The financial regulations require hedge funds and wealthy investors that exceeded the $100 million equity holdings threshold to file a report that shows their positions at the end of every quarter. Even though it isn’t the intention, these filings to a certain extent level the playing field for ordinary investors. The latest round of 13F filings disclosed the funds’ positions on September 30th. We at Insider Monkey have made an extensive database of nearly 750 of those established hedge funds and famous value investors’ filings. In this article, we analyze how these elite funds and prominent investors traded Stanley Black & Decker, Inc. (NYSE:SWK) based on those filings.
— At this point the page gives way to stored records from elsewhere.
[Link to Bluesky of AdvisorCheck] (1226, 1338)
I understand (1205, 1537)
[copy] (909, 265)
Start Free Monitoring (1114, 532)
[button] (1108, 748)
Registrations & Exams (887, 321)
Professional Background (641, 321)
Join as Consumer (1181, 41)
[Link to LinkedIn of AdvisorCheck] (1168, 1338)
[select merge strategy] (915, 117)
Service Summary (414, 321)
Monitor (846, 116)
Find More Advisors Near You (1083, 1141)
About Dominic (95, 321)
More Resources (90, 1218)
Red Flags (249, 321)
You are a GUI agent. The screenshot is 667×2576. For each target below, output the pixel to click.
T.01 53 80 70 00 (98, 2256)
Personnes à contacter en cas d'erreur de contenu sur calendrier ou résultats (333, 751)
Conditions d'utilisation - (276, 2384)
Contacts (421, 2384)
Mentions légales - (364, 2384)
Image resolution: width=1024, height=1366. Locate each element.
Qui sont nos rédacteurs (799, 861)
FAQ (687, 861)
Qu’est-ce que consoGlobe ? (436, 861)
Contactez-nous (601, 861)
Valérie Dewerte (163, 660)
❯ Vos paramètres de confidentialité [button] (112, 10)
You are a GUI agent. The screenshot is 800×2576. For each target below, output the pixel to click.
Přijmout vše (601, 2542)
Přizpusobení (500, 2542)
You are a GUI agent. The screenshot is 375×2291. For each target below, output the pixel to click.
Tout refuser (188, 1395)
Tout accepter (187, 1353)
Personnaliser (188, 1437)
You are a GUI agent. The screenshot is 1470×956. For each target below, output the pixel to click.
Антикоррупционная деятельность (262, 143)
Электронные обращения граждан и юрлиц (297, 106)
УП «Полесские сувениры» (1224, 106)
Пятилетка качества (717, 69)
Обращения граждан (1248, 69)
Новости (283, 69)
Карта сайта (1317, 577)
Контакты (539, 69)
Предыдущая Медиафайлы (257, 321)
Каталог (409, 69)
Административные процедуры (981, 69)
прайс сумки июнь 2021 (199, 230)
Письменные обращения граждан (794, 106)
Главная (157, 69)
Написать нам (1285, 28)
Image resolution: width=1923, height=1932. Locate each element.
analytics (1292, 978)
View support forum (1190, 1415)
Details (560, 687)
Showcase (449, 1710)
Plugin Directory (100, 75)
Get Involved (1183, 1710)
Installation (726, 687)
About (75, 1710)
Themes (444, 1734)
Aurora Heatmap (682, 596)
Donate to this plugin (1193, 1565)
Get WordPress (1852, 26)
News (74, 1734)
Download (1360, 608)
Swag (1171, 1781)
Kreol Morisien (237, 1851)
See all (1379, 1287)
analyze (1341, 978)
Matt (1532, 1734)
Is Stanley Black & Decker, Inc. (NYSE:SWK) a worthy investment today? The smart money is in a bearish mood. The number of long hedge fund bets dropped by 1 recently. Our calculations also showed that SWK isn’t among the 30 most popular stocks among hedge funds (click for Q3 rankings and see the video below for Q2 rankings). SWK was in 26 hedge funds’ portfolios at the end of the third quarter of 2019. There were 27 hedge funds in our database with SWK holdings at the end of the previous quarter.
5 Most Popular Stocks Among Hedge Funds
Video: Click the image to watch our video about the top 5 most popular hedge fund stocks.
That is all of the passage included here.